Helen Bristol

16 April 2004 17:28

Contacting you

Ah, that explains it.  Wondered why the clacks had gone silent.  Have fun and when you've finished trawling through all those piccies you can enjoy a cool bottle of IPA.  It was worth waiting to have something to celebrate!

Vile Jelly

17 April 2004 08:37

Hush, woman, we're trying to lie low here. I hope that you checked you weren't being followed before you came here or you might have led them straight to our hideout.
 
PS. This bloody mine is full of Knockers and Piskies. Have you seen the Churchill ad with the little green aliens? It's like that in here!

Helen Bristol

17 April 2004 10:02

's OK I was disguised as a seal.
 
We'll create a diversion.  We're off to the Metrolops - no, not for the Marathon - a bit of culture.  Concert at the Festival Hall and the pre-Raphaelite expo at the Tate (wash you're mouth out, Helen), the old one not Battersea power station.
 
PS Whatelse would you expect to find in a Cornish tin mine? Soup ore?

Vile Jelly

17 April 2004 10:59

I thought Raphael was one of the Teenage Mutant Turtles. Presumably, then, it's some sort of exhibition of children's TV cartoons prior to the 1990s.
 
PS. Yes, but I fear that they may lead the Reporting Team astray with their fey ways.

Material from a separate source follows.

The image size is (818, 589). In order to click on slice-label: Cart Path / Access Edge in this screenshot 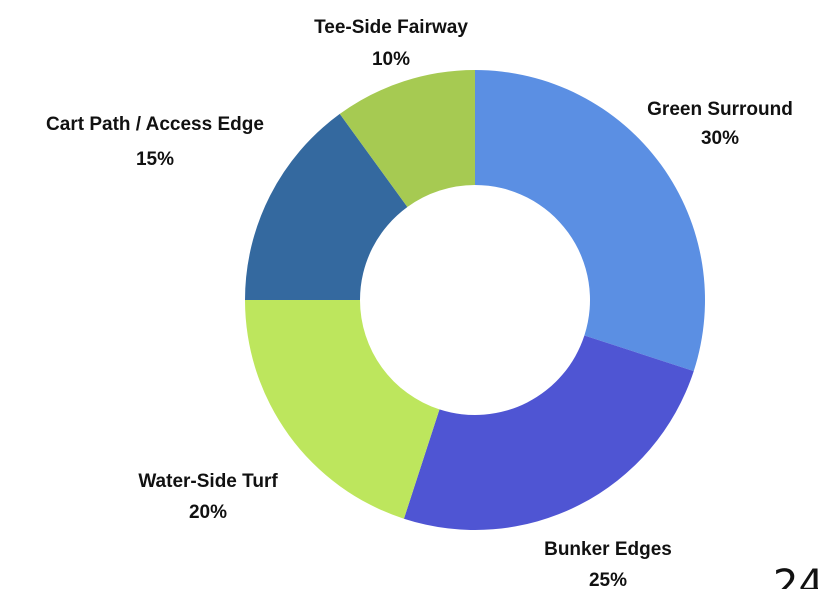, I will do `click(155, 124)`.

I've already caught the Shauns singing that song the confederates used to sing ..... "Oh, I wish I was a pixie ... "!

Helen Bristol

17 April 2004 11:41

Quite so.
 
PS Be afraid, be very afraid if you hear Soupie and Soupette singing "The camp town ladies sing this song...."

Vile Jelly

17 April 2004 15:47

Hell, that's nothing. What I fear is the RT blokes coming back late at night singing "The Camborne ladies, etc."

Helen Bristol

19 April 2004 18:04

Feeling all cultured out now.  You have to hand it to Ken, its a pleasure to be in the Metrolops these days. Hardly any traffic, no noise, no smells. I used to dread having to go to meeting and conferences.  You don't have to take your life in your hands to get from A to B. Fantastic Calexico and Amparanoia concert.  Pre-Raph expo very good. Walked over the Millenium Bridge. So much to see, so little time. Got back here absolutely knackered. 
 
Now gearing up for hols in Cornshire.  Don't pull a sickie again!

Vile Jelly

20 April 2004 11:00

I can feel incipient diptheria setting in even as we speak! Can you confirm exact dates so I can pre-book a bed in the ITU at Treliske!

Helen Bristol

20 April 2004 18:33

How can you do that when you said there's no NHS in Cornshire?  Even as I sit here looking at an ad for 2 senior jobs in the north and west of the county. Can't you be a bit more imaginative and vague?

Vile Jelly

21 April 2004 09:35

Didn't say there was anyone running the horse-piddle, just said there was a bed there! Well, you would be, wouldn't you? As an insider you'd get access to all the good stuff first. Anyway, mock ye not. I never went on about it much in the news bulletins (as the readership don't like seeing anything that might upset their rose-tinted view of Cornwall) but, despite massive protests, petitions, marches, political assassinations, etc. the future (or otherwise) of West Cornwall horse-piddle is still yet to be confirmed. Which means that if it closes and you have the misfortune to break a leg or three at Land's End the nearest hossie is going to be Treliske. Forget the air ambulance, they might as well convert it to an air hearse and cut out the middle part of the transaction!
 
How about wildly contagious Caisson's Disease?

Helen Bristol

21 April 2004 18:26

I was thinking of sometink like sub-acute rosicea.

Vile Jelly

22 April 2004 14:44

Nah, it's Caisson's Disease for me all the way. Let's see them try to come up with an anti-biotic for that!

Helen Bristol

22 April 2004 17:46

Hardly likely. Just don't come up for air too quickly.

Vile Jelly

22 April 2004 18:07

Oh, I fully intend to spend my time in the depths of our tin-mine hideout.
 
So long as the RT bring me gifts of tasty and nutritious beverages and the ROW bring me gifts of hatred and contempt there's no need for me to surface.

Helen Bristol

22 April 2004 18:18

ROW? Sorry I'm all spaced out - massage time again!

Vile Jelly

23 April 2004 08:26

Rest of the world.
 
As opposed to yourself, who seems mainly to occupy a world of rest. Yet another massage? You've been manipulated so much now you must qualify as a government statistic!